I think the fact that people can’t believe that Shakespeare wrote his own work kind of speaks to the work’s enduring brilliance. After all this time and all this study and scholarship, people still can’t believe that one man wrote all those plays. It’s incredible.

So that was my journey through Bill Bryson’s works. I highly recommend all of Bill Bryson’s stories. You will learn stuff, and laugh out loud doing it. I also highly recommend the audiobooks, which Bryson reads himself with his dry, humorous delivery.

One Summer: America, 1927

My physics teacher in high school forced us to read a history book. That was the first time I’d heard of Bill Bryson. One of the books on the list was A Short History of Nearly Everything. That was not the book I read that year. I read Stephen Hawking’s A Brief History of Time. Because it was the shortest. I probably would have enjoyed Bryson’s book more, looking back on it, but I was 17 and an idiot.

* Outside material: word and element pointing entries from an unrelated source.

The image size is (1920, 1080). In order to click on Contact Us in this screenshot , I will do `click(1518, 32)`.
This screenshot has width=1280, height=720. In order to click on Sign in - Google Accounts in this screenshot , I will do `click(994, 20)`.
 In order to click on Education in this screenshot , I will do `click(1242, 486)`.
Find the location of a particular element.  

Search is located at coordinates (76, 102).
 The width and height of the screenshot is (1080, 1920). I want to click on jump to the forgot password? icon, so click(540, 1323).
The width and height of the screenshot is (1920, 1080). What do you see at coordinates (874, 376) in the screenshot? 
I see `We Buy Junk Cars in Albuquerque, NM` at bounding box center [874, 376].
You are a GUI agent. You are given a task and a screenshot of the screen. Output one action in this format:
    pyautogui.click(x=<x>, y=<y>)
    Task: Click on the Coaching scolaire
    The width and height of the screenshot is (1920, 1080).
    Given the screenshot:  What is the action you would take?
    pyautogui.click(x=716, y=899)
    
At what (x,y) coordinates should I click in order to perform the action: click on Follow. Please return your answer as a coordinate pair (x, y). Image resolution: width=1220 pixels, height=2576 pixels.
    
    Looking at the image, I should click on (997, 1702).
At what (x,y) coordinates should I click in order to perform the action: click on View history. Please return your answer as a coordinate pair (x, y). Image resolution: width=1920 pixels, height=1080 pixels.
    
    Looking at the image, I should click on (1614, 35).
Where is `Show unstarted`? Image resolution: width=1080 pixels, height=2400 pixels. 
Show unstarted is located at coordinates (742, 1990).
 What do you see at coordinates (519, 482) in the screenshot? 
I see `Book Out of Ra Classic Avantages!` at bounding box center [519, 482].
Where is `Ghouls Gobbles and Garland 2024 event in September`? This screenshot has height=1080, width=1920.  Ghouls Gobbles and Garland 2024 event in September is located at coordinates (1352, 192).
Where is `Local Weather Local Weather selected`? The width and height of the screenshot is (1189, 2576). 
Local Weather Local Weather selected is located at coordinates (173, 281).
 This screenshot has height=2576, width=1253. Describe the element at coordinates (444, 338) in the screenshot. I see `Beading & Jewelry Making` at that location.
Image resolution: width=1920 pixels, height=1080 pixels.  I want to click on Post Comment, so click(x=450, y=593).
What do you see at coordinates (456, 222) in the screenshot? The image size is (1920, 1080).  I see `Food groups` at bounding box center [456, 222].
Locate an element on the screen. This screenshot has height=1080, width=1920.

Bill Bryson kept popping up though – in college classes and bookstore tables. Given that history books are some of my favorites to listen to at work (where I can learn a lot, not hear EVERY detail, and not lose track of the story), I decided to finally give Bryson a try and went with One Summer: America, 1927. I have been fascinated with the 1920s for a long time, and it’s the loose theme for my upcoming nuptials. Hemingway and Fitzgerald are two of my favorite authors and two of my favorites of their books take place in the 20s, so this book as my introduction to Bryson was a natural choice.

I didn’t know anything about the book or Bryson (except that he kept popping up) going in, so the book, read by Bryson for the audio version, was surprisingly funny due to both content and Bryson himself.

Bryson uses several major events of the summer of 1927 as a lens through which to view American life, what it was and what it was going to become, while focusing on pop culture and the daily life of Americans during that time.

The major events focused on included:

+ Babe Ruth & the 1927 New York Yankees
+ Charles Lindbergh’s transatlantic flight
+ the Great Mississippi Flood of 1927 (the one event in the book I’d never heard of)
+ Henry Ford and the transition from the Model T to the Model A
+ Calvin Coolidge’s presidency the ascendance of Herbert Hoover
+ the trial and executions of Sacco & Vanzetti
+ the release of talking pictures with ‘The Jazz Singer’

…these were not the only topics touched, but they were a major focus.

I was pleasantly surprised with this book. It was a lot more interesting than I had thought it would be, and it was a lot funnier than I thought it would be. Bryson grew up in both the US and Great Britain, and his dry sense of humor was quite appealing to me.

These were topics we’d barely touched in school (Sacco and Vanzetti, Lindbergh’s flight), and in some cases not at all (they skipped over Mississippi Flood entirely, as well as anything about Henry Ford that wasn’t “hey the assembly line…”) and I found the detailed dive into these topics, and their impact on American life, a fascinating alternative high school history class.

The book also explored the contrast between the 1920s Jazz Age and the 1930s Great Depression that was looming not far down the road. Bryson also doesn’t just speak to an American audience. Babe Ruth and baseball are huge parts of the book, and so Bryson takes time to explain why Americans are so obsessed with Babe Ruth (even 90 years later) and at least the basics of baseball.

My next Bryson book will be A Walk In The WoodsOne Summer: America, 1927 convinced me that I should definitely read/listen to another Bryson book.